◆ GIVEN ENTRIES
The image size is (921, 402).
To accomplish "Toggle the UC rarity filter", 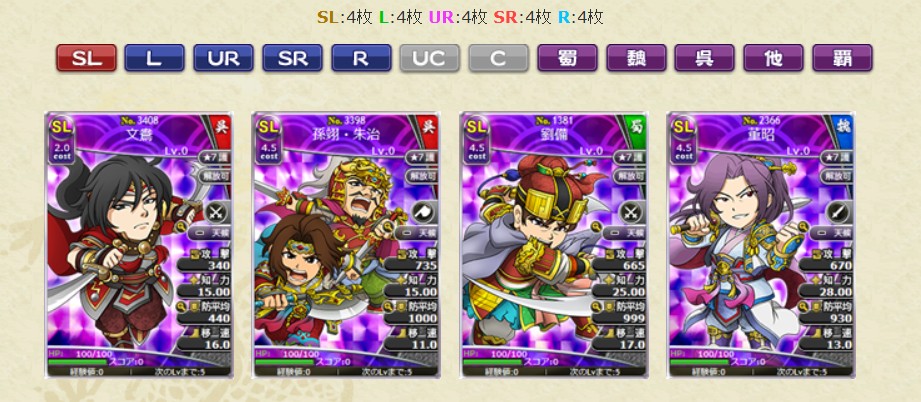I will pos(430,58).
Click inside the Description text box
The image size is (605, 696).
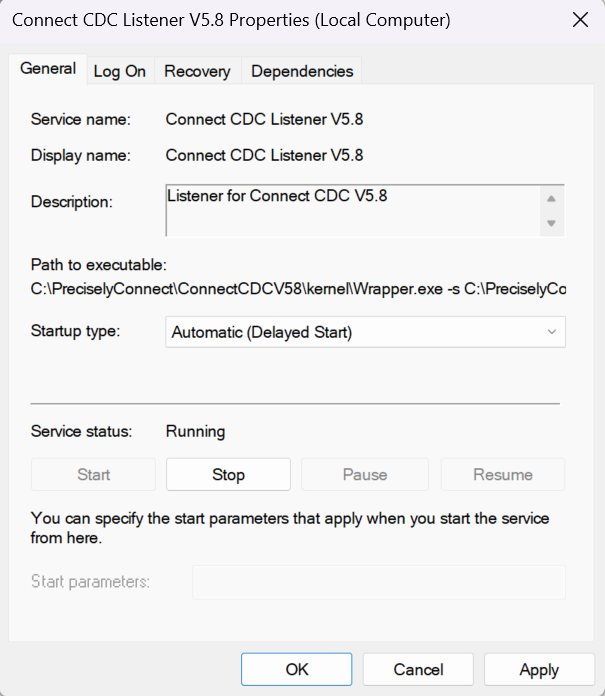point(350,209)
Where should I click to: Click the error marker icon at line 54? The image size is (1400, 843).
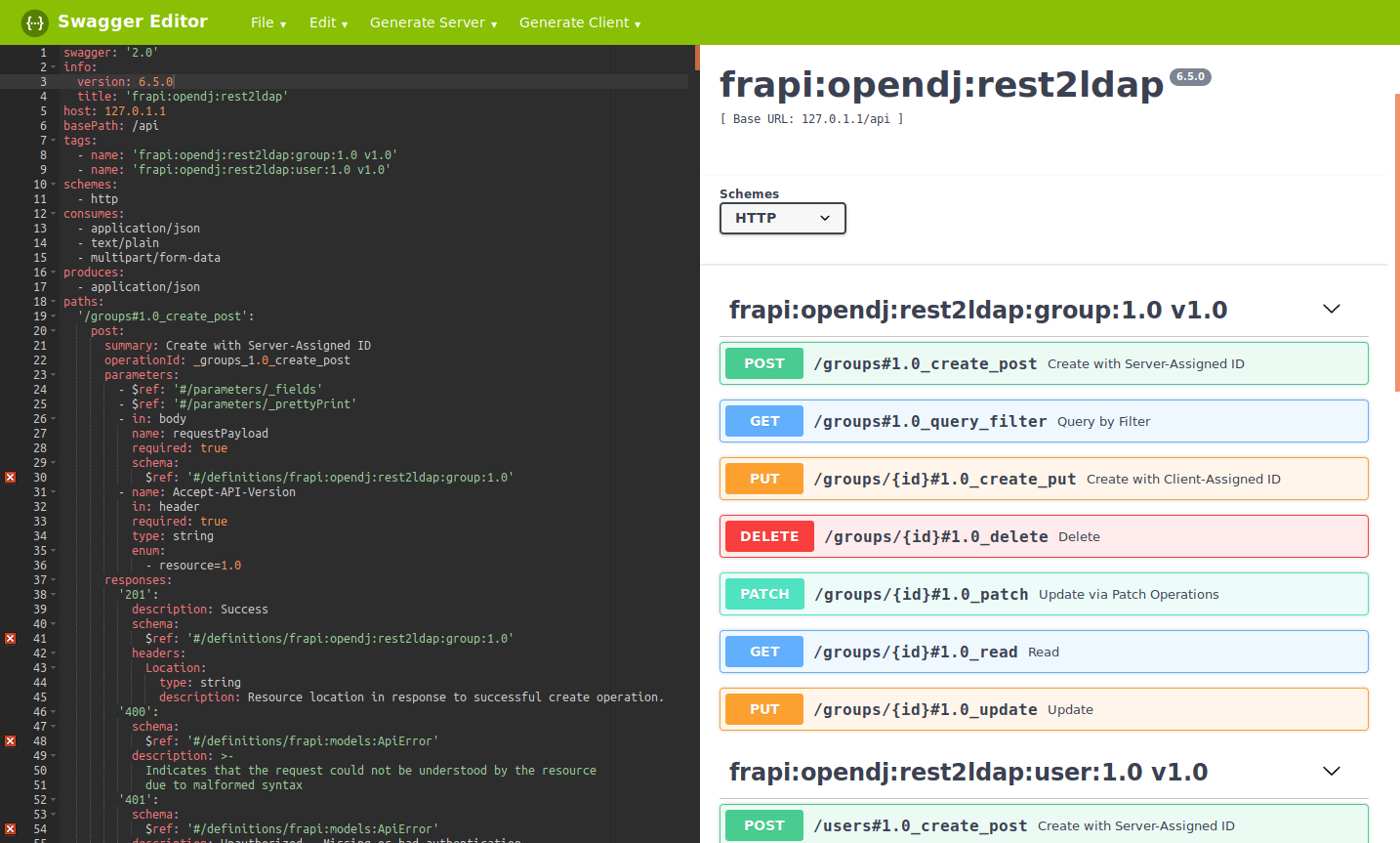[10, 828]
* * *
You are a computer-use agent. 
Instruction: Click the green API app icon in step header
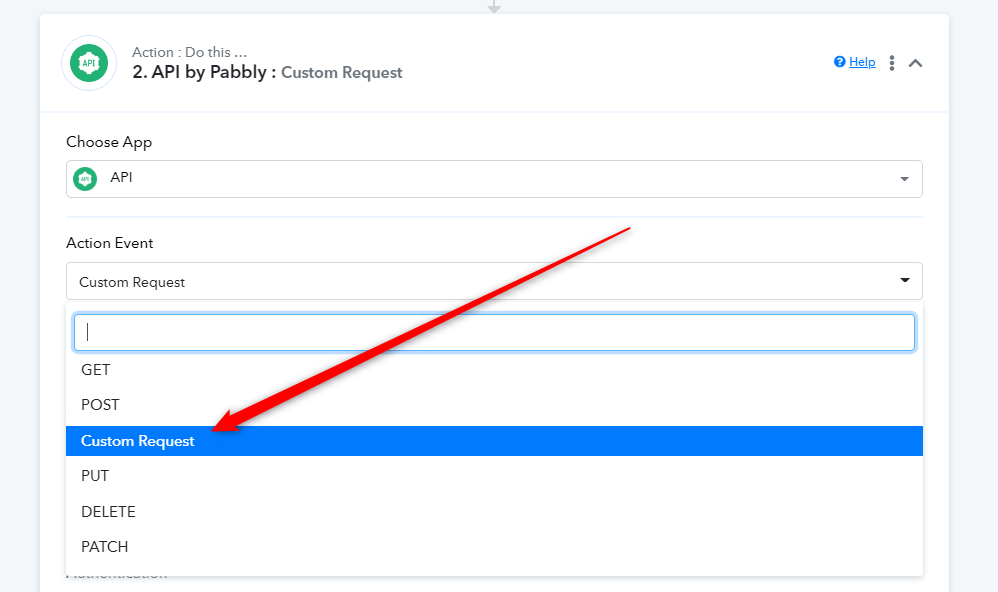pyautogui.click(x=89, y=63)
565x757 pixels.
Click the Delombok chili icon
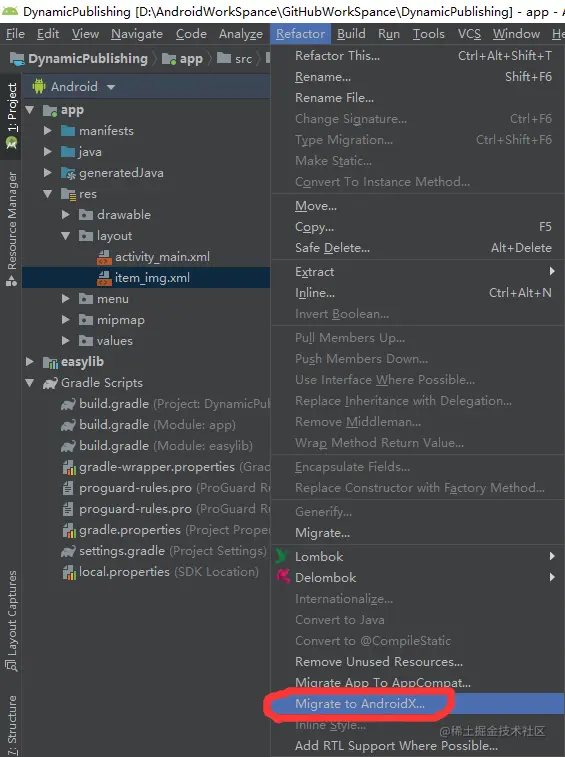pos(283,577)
* * *
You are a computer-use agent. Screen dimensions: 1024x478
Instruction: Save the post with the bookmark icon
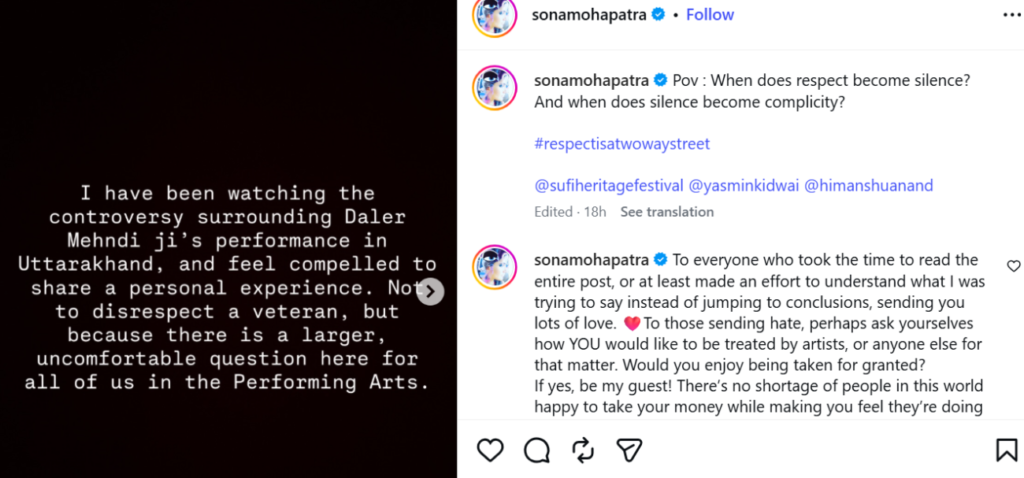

◆ WHAT YOU SHOULD DO
Retrieve each line from the records above where the word "agent" occurs.

◆ RESULT OF THIS EXERCISE
You are a computer-use agent. 
You are a computer-use agent. Screen dimensions: 1024x478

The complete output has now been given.